Trecho do documento:
- - - - -
Promotor defende debate sobre Toque de Recolher

?Toque de recolher é válido, desde que seja uma ação conjunta e organizada?, afirma promotor José Luiz Rodrigues

A discussão sobre a implantação do chamado “toque de recolher” – medida que restringe a circulação de jovens pelas ruas à noite – em Três Lagoas é vista com bons olhos pelo Ministério Público Estadual (MPE). De acordo com o promotor de Justiça, José Luiz Rodrigues, responsável pela área de atos infracionais (crimes cometidos por adolescentes) da Promotoria da Criança e do Adolescente, a medida, que visa impor horários para a circulação de adolescentes desacompanhados dos pais no período noturno, traria benefícios a Três Lagoas, porém ainda precisa ser debatida.

“Embora não haja, até agora, mobilizações na Comarca para a implantação do toque de recolher, é oportuno que se faça, desde que seja uma ação conjunta [entre todas as instituições ligadas à segurança e aos direitos da criança e do adolescente] e organizada. Teria de ser um toque de recolher bem aplicado, apenas no papel não adiantaria”, explicou.

Para o promotor, a medida ajudaria a reduzir o preocupante índice de crimes envolvendo adolescentes na Cidade. “Neste ano foram registrados cerca de 1,3 atos infracionais. O número representa em torno de 200 casos ao mês e uma média de sete por dia. É muito alto. Agora, se os adolescentes estivessem em suas casas, não aconteceriam os crimes, pelo menos na prática, seria assim”.

De acordo com Rodrigues, os crimes praticados para o sustento da dependência química lideram o ranking dos atos infracionais cometidos na Cidade. A maioria dos garotos infratores é composta por usuários de drogas, que furtam, roubam ou vendem drogas para sustentar o vício.

Mas, entre eles, também há os “escudos”: “São os adolescentes usados pelos maiores, seja para o tráfico de drogas quanto para os assaltos, em crimes mais violentos. São eles quem praticam o crime, assumem toda a responsabilidade e, em troca, recebem uma moto e uma arma. Agora, que adolescente que não quer ter uma moto? Todos querem. Todos querem poder, mesmo que paralelo. Tem garotos comandando bairros na Cidade. Sempre prestando contas a alguém maior, mas estão na liderança daquele local”.
- - - - -
Material exibido:
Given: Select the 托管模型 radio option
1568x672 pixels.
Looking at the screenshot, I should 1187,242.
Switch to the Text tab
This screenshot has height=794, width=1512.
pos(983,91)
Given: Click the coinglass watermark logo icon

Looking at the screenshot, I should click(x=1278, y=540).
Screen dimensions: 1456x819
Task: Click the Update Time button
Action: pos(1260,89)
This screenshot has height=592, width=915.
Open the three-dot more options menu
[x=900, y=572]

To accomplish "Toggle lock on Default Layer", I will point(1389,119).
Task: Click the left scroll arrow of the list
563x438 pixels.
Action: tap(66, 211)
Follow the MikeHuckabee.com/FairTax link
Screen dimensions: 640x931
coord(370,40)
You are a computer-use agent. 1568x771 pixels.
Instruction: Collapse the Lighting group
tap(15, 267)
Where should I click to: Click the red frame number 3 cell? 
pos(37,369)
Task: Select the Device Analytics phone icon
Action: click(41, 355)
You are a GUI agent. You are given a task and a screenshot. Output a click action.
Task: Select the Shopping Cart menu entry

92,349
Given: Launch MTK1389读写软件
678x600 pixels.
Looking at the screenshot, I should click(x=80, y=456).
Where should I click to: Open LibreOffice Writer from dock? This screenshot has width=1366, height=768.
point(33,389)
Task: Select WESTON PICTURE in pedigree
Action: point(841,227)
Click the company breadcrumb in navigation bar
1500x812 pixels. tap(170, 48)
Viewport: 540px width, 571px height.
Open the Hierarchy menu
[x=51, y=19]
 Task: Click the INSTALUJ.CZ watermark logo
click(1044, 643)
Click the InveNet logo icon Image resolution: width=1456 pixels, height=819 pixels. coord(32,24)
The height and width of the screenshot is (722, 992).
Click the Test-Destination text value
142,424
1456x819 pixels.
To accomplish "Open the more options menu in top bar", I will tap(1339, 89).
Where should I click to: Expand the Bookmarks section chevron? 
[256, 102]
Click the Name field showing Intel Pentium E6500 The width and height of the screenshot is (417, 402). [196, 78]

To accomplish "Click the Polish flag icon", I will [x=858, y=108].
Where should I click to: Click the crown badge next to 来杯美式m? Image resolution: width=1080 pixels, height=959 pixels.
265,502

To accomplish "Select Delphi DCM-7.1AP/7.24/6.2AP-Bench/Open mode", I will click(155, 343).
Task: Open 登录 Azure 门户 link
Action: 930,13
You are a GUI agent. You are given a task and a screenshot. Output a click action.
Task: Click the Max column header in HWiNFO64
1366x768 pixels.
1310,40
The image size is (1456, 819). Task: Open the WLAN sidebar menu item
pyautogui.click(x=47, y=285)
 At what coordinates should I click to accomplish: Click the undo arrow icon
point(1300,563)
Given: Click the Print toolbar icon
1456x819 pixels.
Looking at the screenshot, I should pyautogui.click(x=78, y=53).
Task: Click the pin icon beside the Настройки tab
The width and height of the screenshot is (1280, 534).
- - - - -
O que se pede:
Responda com base no trecho sobre o toque de recolher:
(a) Por qual área da Promotoria da Criança e do Adolescente o promotor José Luiz Rodrigues é responsável?
(b) Que tipo de crime lidera o ranking dos atos infracionais cometidos na cidade?
(c) O que os chamados "escudos" recebem em troca de assumir os crimes?

Resposta esperada:
(a) A área de atos infracionais, isto é, crimes cometidos por adolescentes.
(b) Os crimes praticados para sustentar a dependência química.
(c) Uma moto e uma arma.